EXERCISE BRIEF.
Your answer must be the line containing "You are a GUI" and each following line to the end of the listing below, copied exactly, with pictures removed and nothing added.

DATA RECORDS.
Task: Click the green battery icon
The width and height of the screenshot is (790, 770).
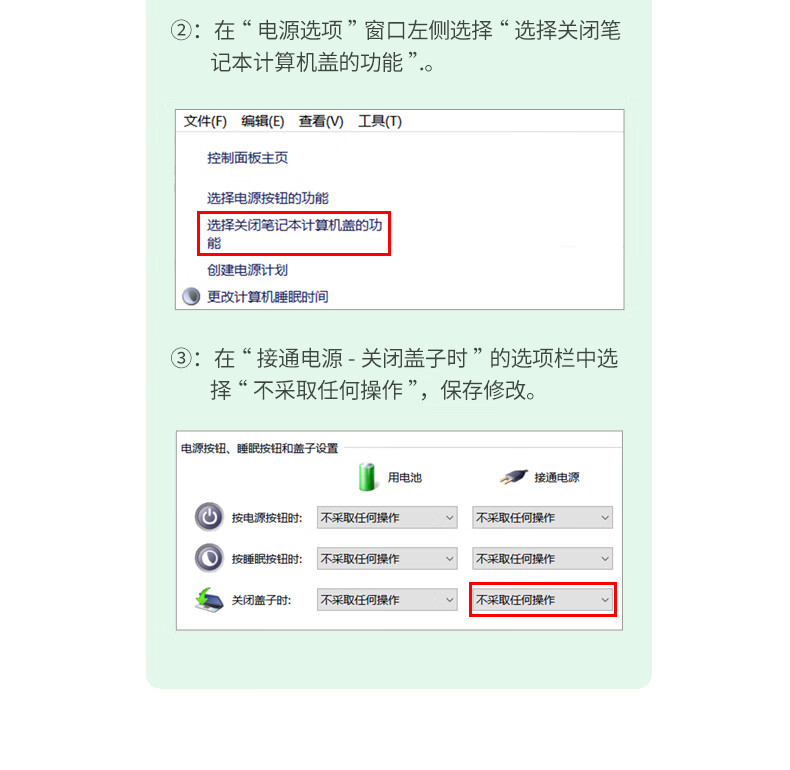Action: [367, 477]
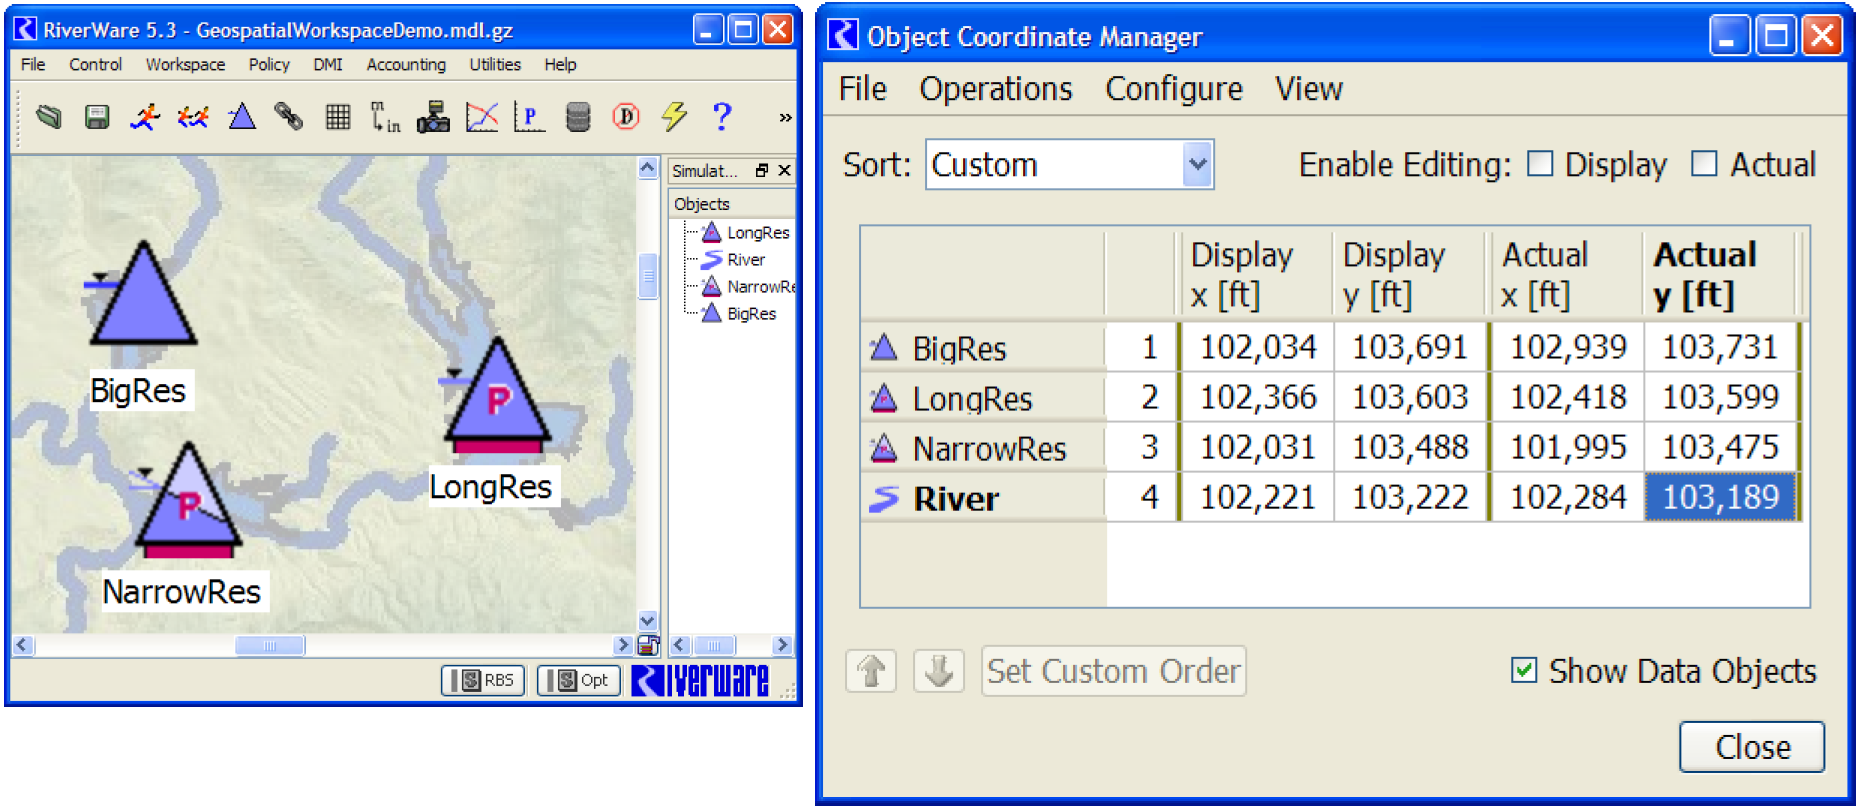Uncheck Show Data Objects checkbox
1859x809 pixels.
point(1524,670)
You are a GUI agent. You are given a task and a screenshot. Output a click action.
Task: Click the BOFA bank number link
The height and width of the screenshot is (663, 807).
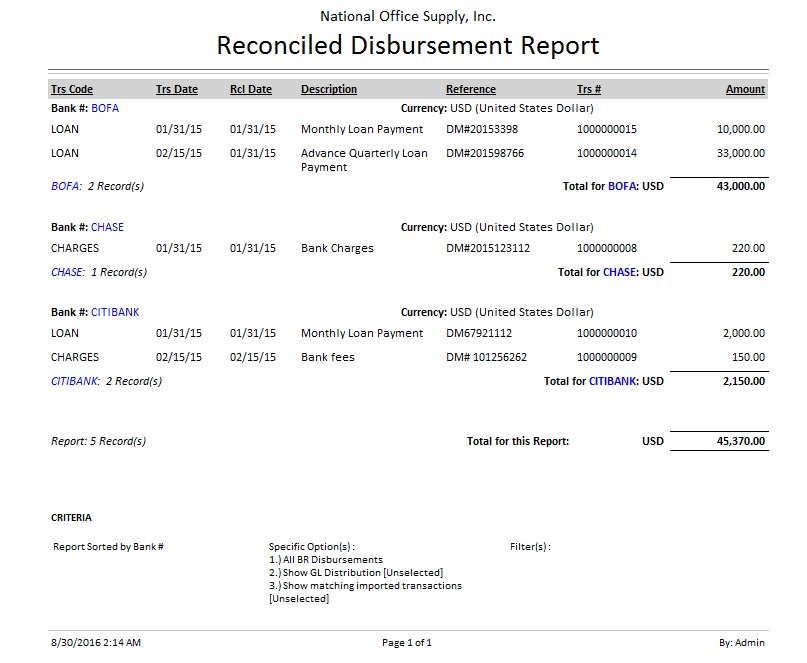point(104,108)
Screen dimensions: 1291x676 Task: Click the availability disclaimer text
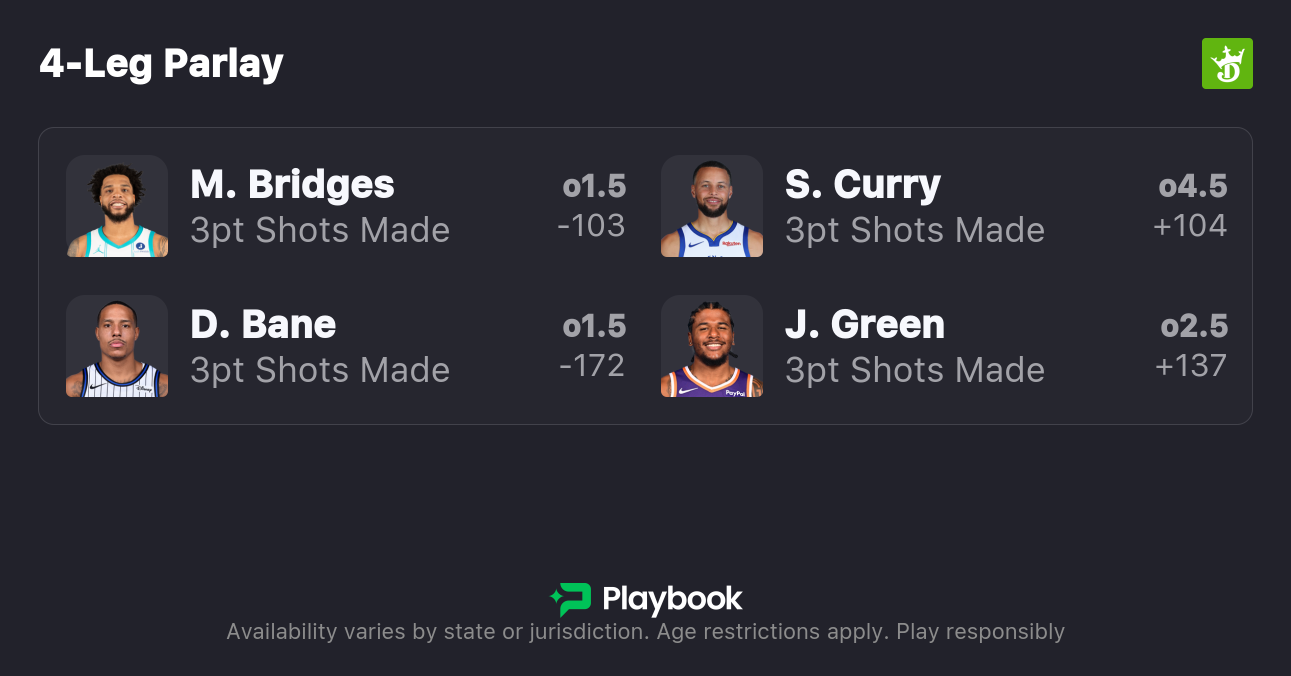point(645,632)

SOLUTION TO THIS EXERCISE.
You are a GUI agent. You are given a task and a screenshot. Output a click action.
Task: Click the BOFA bank number link
The height and width of the screenshot is (663, 807).
point(104,108)
Screen dimensions: 1291x676 Task: Click the availability disclaimer text
point(645,632)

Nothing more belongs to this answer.